After years of talk and false starts, Cuenca’s Calle Santa Ana could soon be opening. More an alley than a street, Santa Ana will host crafts shops, a performing arts area, a cultural center, and cafés, targeting the city’s growing tourist market, as well as local residents.
The entrance to Santa Ana, between the cathedral and the Raymipampa Restaurant, facing Parque Calderon, is currently bricked closed.
“The final plans for the project are almost complete and work can begin soon,” said Cuenca Archbishop Luis Gerardo Cabrera. Most of the funding is in hand, he says and the church and the city of Cuenca plan to provide the final $90,000, some of it through donations. Ecuador’s Ministry of Culture and Heritage contributed $100,000.
Cabrera says work could begin within two months to prepare Calle Santa Ana for shops and cafés. He said that, to date, the church as hauled away 57 dump truck loads of debris in preparation of the final work. Once work begins, he says it should be completed within three months.

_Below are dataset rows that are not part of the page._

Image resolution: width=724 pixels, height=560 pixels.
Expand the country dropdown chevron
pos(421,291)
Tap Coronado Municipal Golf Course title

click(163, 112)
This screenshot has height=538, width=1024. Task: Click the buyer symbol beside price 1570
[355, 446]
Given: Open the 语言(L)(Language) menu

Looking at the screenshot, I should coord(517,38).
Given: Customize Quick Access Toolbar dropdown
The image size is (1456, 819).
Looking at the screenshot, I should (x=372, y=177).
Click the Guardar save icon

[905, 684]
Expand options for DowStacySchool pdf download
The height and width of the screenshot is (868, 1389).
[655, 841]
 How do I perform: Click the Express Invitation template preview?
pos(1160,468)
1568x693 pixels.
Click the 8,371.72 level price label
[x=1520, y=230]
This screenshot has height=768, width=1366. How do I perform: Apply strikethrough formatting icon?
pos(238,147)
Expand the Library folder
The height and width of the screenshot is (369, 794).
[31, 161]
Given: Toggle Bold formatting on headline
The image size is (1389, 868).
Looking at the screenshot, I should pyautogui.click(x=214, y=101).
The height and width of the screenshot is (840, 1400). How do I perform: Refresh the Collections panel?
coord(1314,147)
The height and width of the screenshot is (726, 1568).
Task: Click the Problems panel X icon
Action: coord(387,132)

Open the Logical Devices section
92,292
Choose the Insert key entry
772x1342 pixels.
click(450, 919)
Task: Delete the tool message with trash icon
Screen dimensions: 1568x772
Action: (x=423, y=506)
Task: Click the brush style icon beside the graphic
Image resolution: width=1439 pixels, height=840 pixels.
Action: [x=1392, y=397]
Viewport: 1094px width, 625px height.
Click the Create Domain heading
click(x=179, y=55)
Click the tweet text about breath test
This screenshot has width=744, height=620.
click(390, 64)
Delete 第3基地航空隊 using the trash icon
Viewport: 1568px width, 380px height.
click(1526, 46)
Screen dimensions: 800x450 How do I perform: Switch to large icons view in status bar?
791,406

Cuenca restaurateur Fausto Cardoso, who directs the project for the archdiocese, says that several parts of the infrastructure needed for the alley, including electrical work and the completion of sewer drains, remain to be completed.
“We are excited by what Santa Ana will add to Cuenca’s cultural and entertainment life,” Cardoso said. “This will be space for enjoying life and appreciating the best that the city has to offer.”